**WHAT IS BEING ASKED**
Carry on the article about federal training funds for children's psychiatric hospitals, starting right after its final sentence.

**TEXT SEGMENT**
A technicality in the law has meant that children’s psychiatric hospitals could not compete for graduate medical education funding from the federal government. Other kinds of teaching hospitals, including general children's hospitals, have been able to apply for federal funding to train residents and fellows. But after years of trying, Rhode Island’s Senators Sheldon Whitehouse and Jack Reed have gotten the law changed.
Bradley Hospital’s academic director Dr. Greg Fritz says without the funding, the hospital might have to make cuts to its resident training program.
“It has been discussed,” said Fritz. “And this basically takes that off the table.”
Bradley will receive nearly $170,000 dollars this year, and more the next. It’s one of only eight free-standing children’s psychiatric hospitals in the country eligible for the new funding.

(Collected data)
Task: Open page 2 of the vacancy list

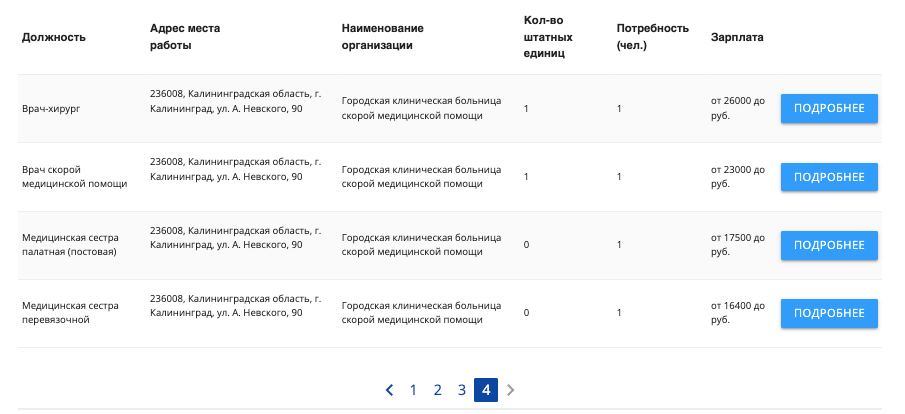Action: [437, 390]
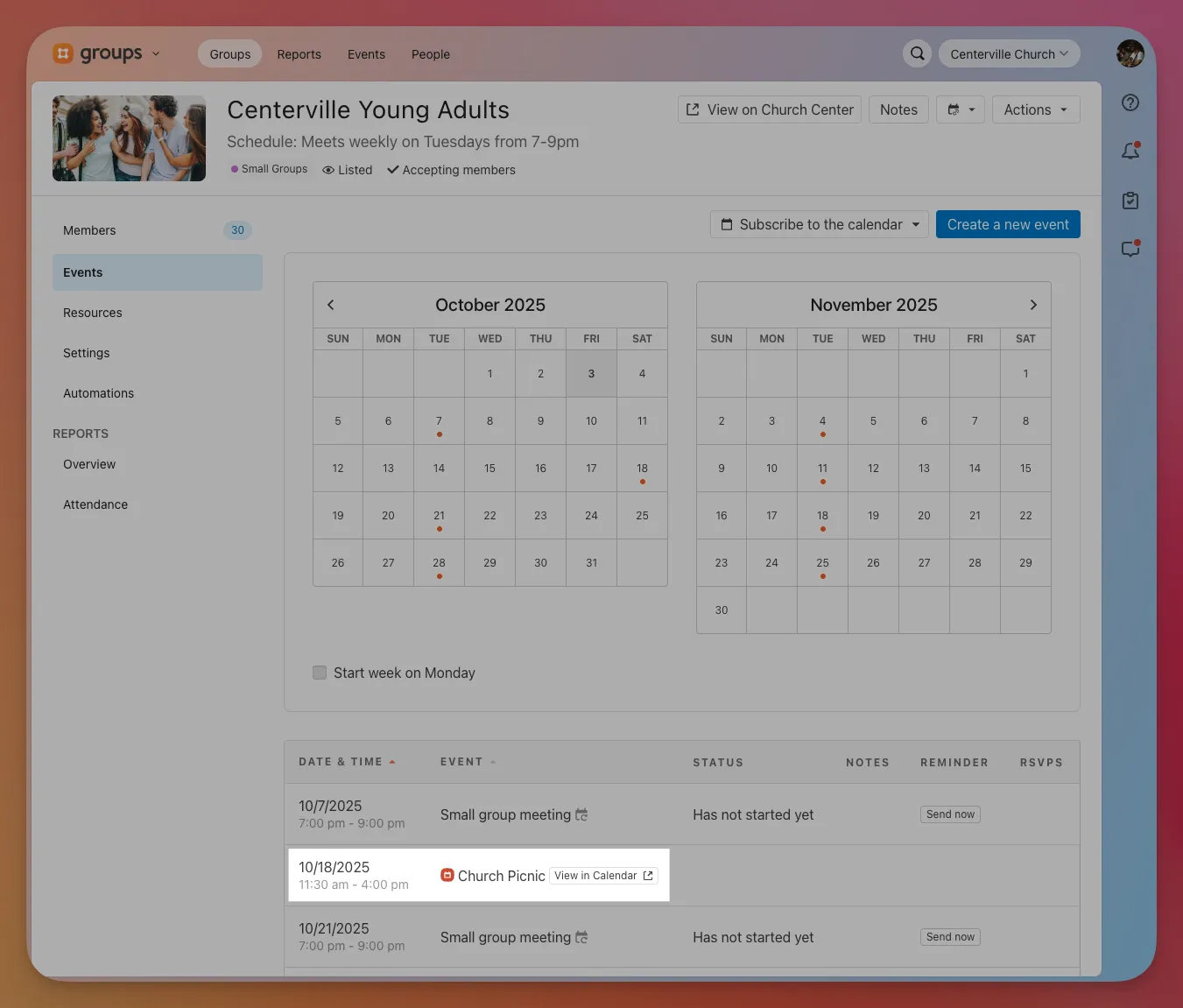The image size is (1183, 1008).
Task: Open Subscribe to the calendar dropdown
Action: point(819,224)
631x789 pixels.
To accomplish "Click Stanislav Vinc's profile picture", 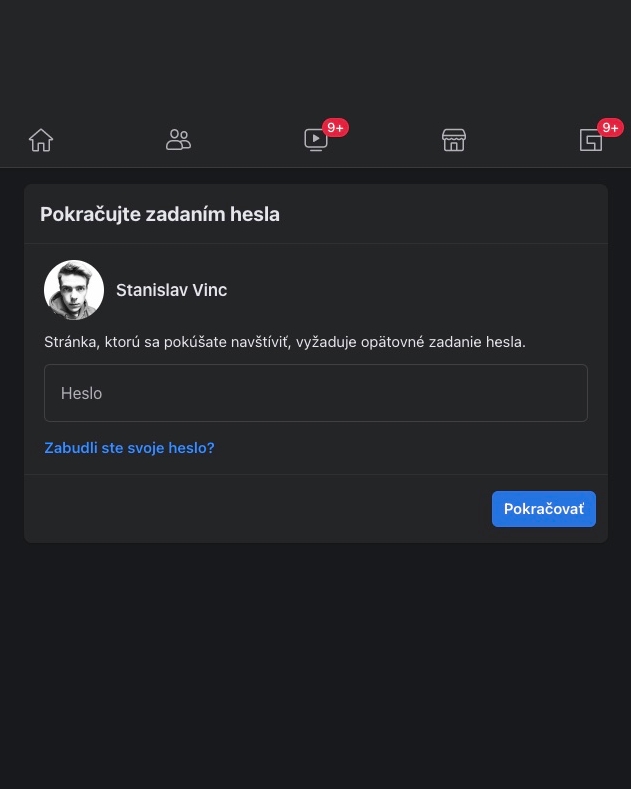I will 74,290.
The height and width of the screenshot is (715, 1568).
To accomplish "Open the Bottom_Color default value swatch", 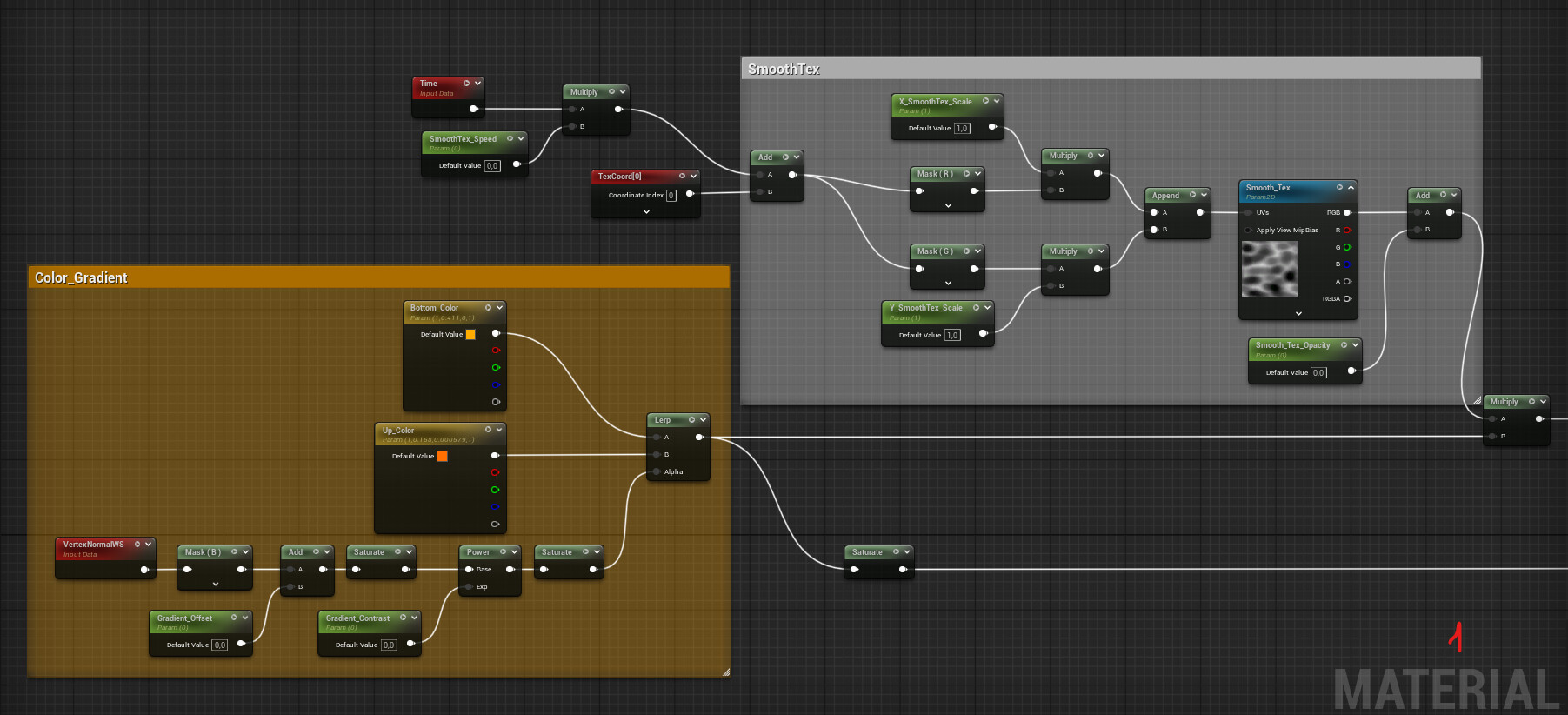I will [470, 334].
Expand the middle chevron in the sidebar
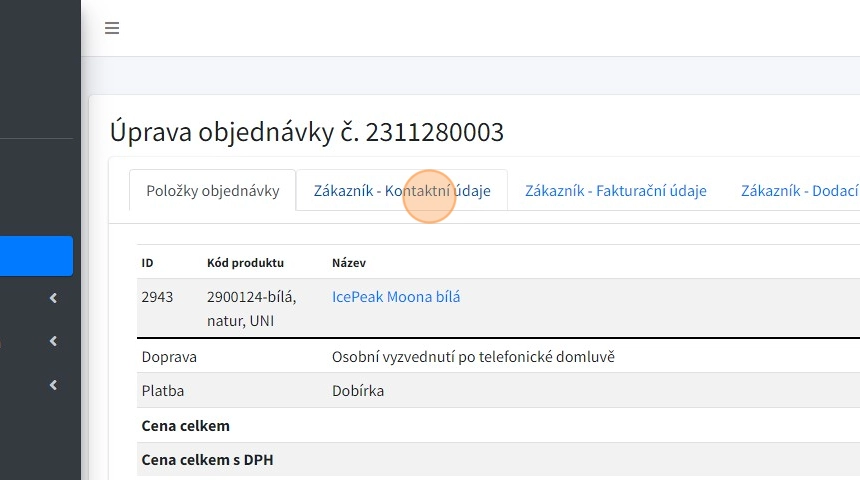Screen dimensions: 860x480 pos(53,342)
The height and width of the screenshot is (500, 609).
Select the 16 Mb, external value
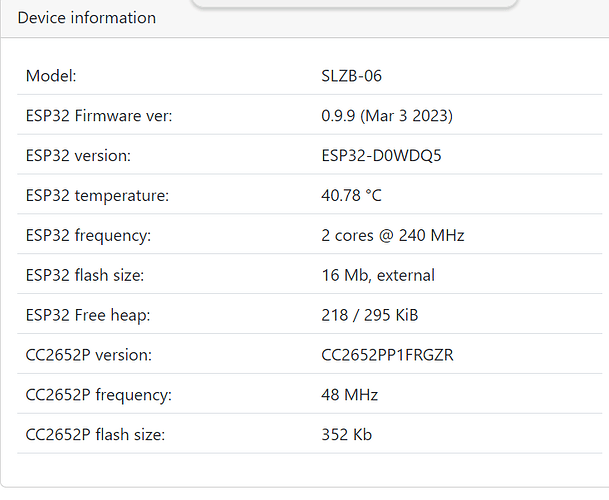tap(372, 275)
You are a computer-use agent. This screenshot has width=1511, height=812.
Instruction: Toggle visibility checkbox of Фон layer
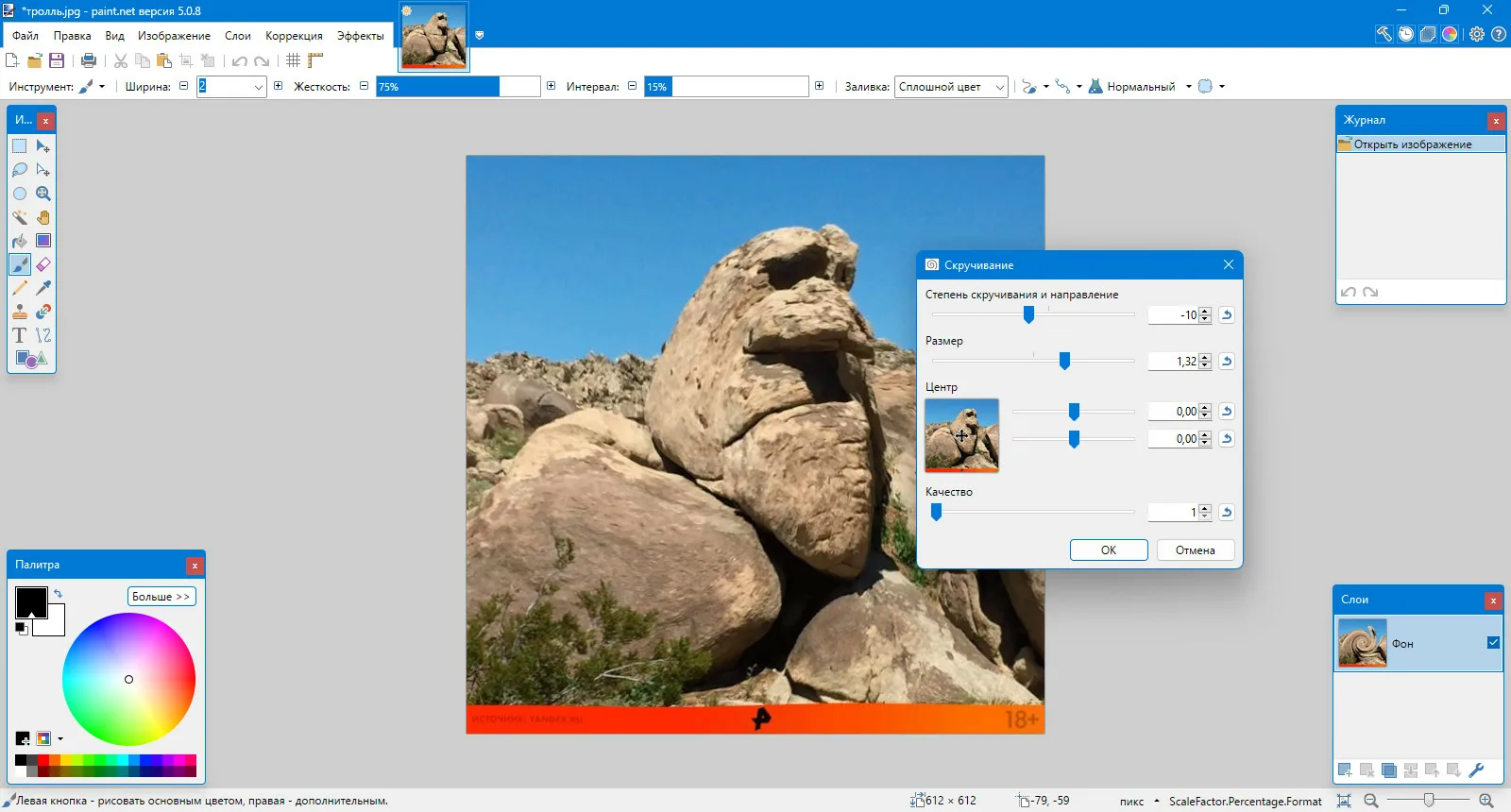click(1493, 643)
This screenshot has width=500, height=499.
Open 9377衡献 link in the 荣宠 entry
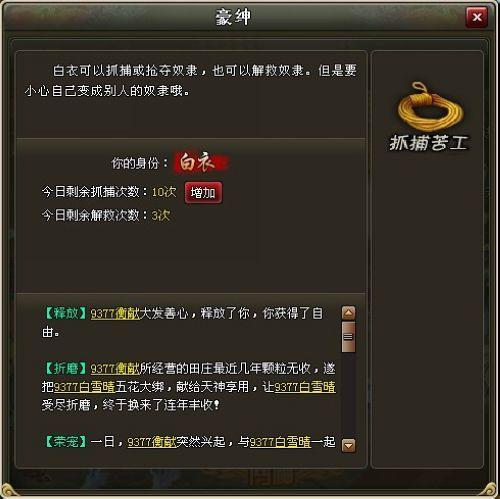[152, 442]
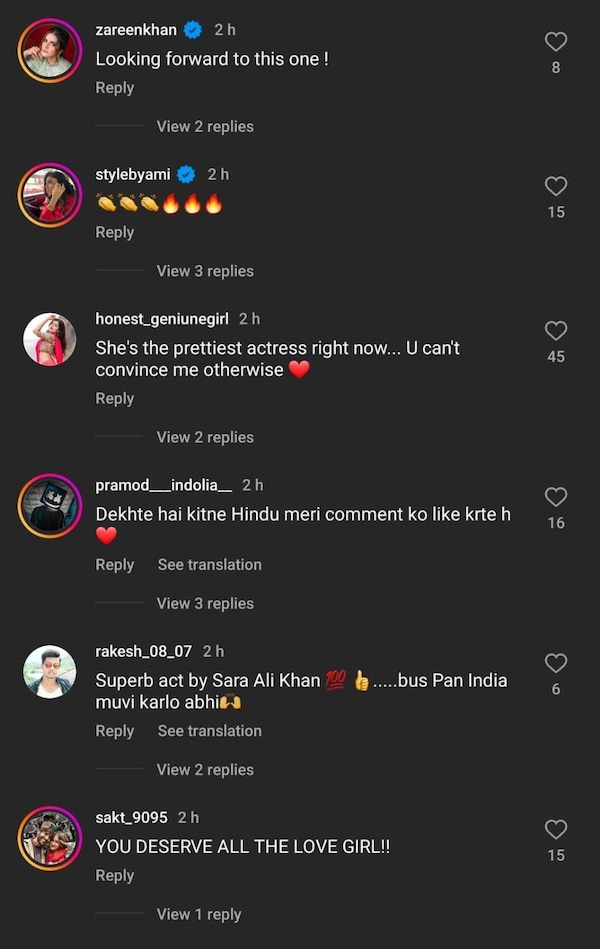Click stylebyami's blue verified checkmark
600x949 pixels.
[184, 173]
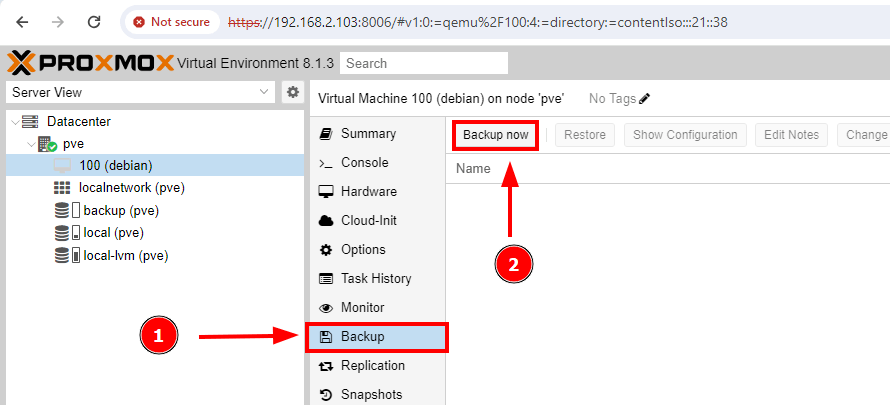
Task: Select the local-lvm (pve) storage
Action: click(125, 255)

**SOLVED EXERCISE**
Fritz says there’s a shortage of child psychiatrists, and growing demand for their services. That’s why the new funding is critical.
“As clinical income for hospitals shrink, the training programs are at risk,” said Fritz. “We spend about a million dollars a year on training at Bradley, and it’s hard to sustain if the clinical revenue is not there.”
Fritz says Bradley trains dozens of fellows, residents, and medical students every year in child psychiatry. Until now, all of the money needed to pay trainees and support the program has come from the hospital's own coffers.